== Trecho ==
O fato é que cirurgias plásticas, como qualquer procedimento invasivo, apresentam riscos que vão além da habilidade do cirurgião. Complicações como tromboembolismo pulmonar, hemorragias, infecções e reações adversas à anestesia, por exemplo, podem ocorrer mesmo em condições ideais. No caso de Natália Cavanellas, a suspeita de embolia gordurosa reforça a possibilidade de uma complicação inerente ao procedimento, embora a investigação ainda esteja em curso. No entanto, a sociedade frequentemente busca atribuir responsabilidade a médicos ou clínicas, mesmo quando laudos periciais não confirmam o erro médico.

Em uma análise jurídica, especificamente vinculada à responsabilidade criminal, destaca-se a busca pela atribuição de responsabilidade na ocorrência de homicídio culposo, aquele em que não há a intenção no resultado morte. Para que haja a caracterização desta hipótese, é necessária a certeza de que o óbito decorra de imperícia, imprudência ou negligência do profissional de saúde. A imperícia é a espécie em que o profissional não estaria apto para realizar o procedimento, como por exemplo a ausência de formação, de especialidade com registro no Conselho profissional, etc. A forma de imprudência, implica em fazer algo que não deveria ter sido feito, como o caso de prolongar o procedimento cirúrgico para realizar mais intervenções, ir além do que os protocolos recomendam no desempenho das técnicas empregadas ou operar mesmo sabendo que as condições do ambiente hospitalar ou instrumentos estão limitadas. Já a negligência é a condição em que o profissional se omite quando na verdade, deveria ter agido, como não seguir os protocolos e técnicas, não solicitar todos os exames pré-operatórios, omitir ou de algum modo não informar de forma objetiva os riscos e cuidados aos pacientes antes da cirurgia, ignorar os marcadores durante a operação ou não acompanhar a recuperação no pós-operatório. Ausentes as condições de imprudência, negligência ou imperícia, não há que se falar em responsabilidade por erro médico, restando assim a análise em cada caso, das demais hipóteses que implicam nos riscos inerentes ao procedimento.
===
== Dados fornecidos ==
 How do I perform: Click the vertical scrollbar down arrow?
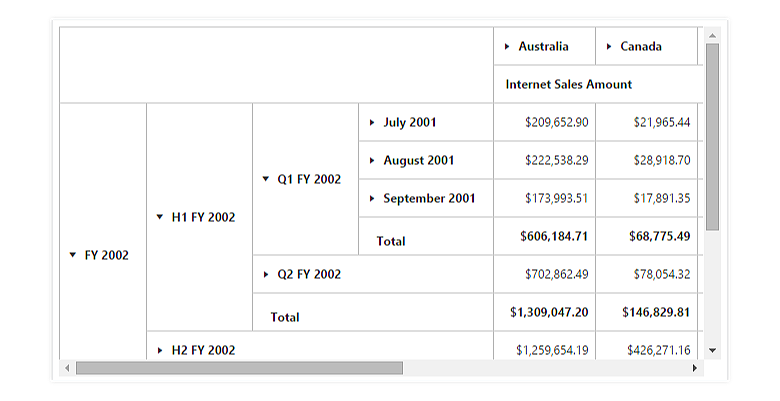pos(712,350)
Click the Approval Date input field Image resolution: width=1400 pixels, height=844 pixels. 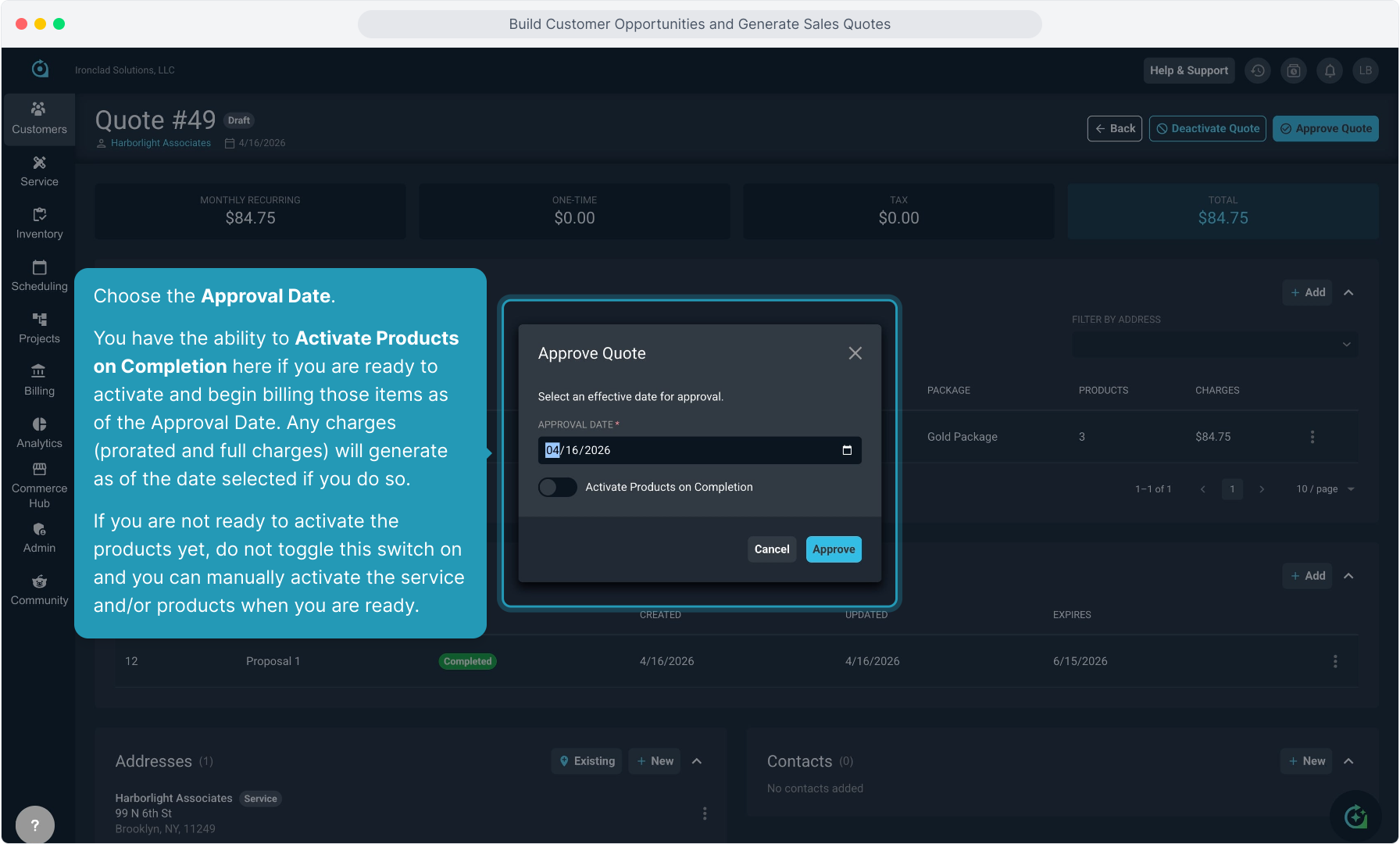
===
== Dados fornecidos ==
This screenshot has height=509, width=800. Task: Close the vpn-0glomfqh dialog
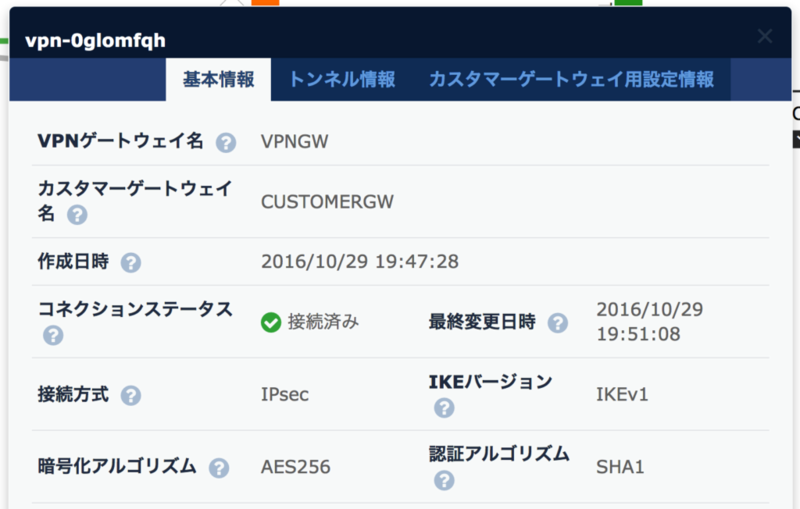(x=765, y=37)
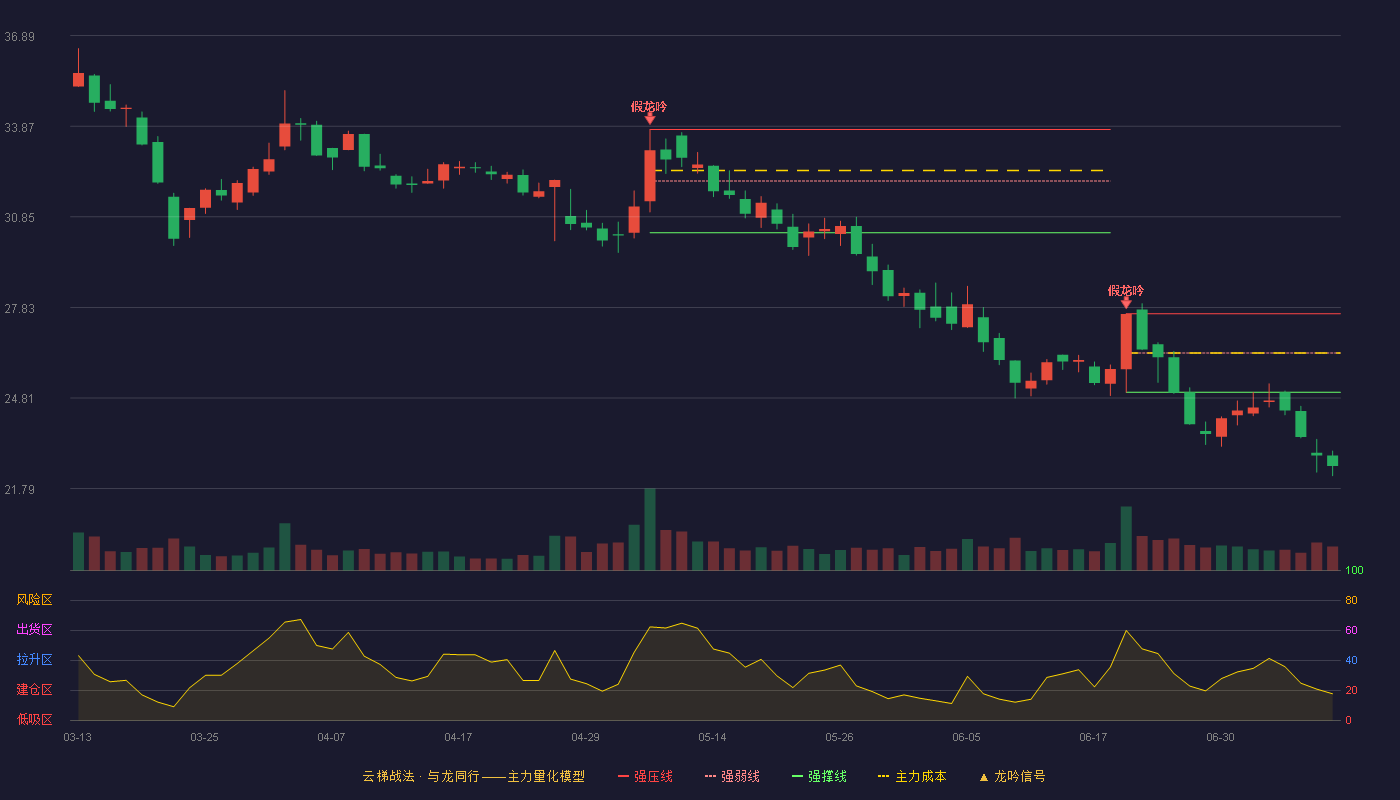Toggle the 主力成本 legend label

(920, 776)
===
→ Tarefa
Transcreva literalmente a parte do trecho sobre responsabilidade médica em cirurgias plásticas que se inicia com as palavras "O fato é que" e termina com "o erro médico.".

→ Resultado da tarefa
O fato é que cirurgias plásticas, como qualquer procedimento invasivo, apresentam riscos que vão além da habilidade do cirurgião. Complicações como tromboembolismo pulmonar, hemorragias, infecções e reações adversas à anestesia, por exemplo, podem ocorrer mesmo em condições ideais. No caso de Natália Cavanellas, a suspeita de embolia gordurosa reforça a possibilidade de uma complicação inerente ao procedimento, embora a investigação ainda esteja em curso. No entanto, a sociedade frequentemente busca atribuir responsabilidade a médicos ou clínicas, mesmo quando laudos periciais não confirmam o erro médico.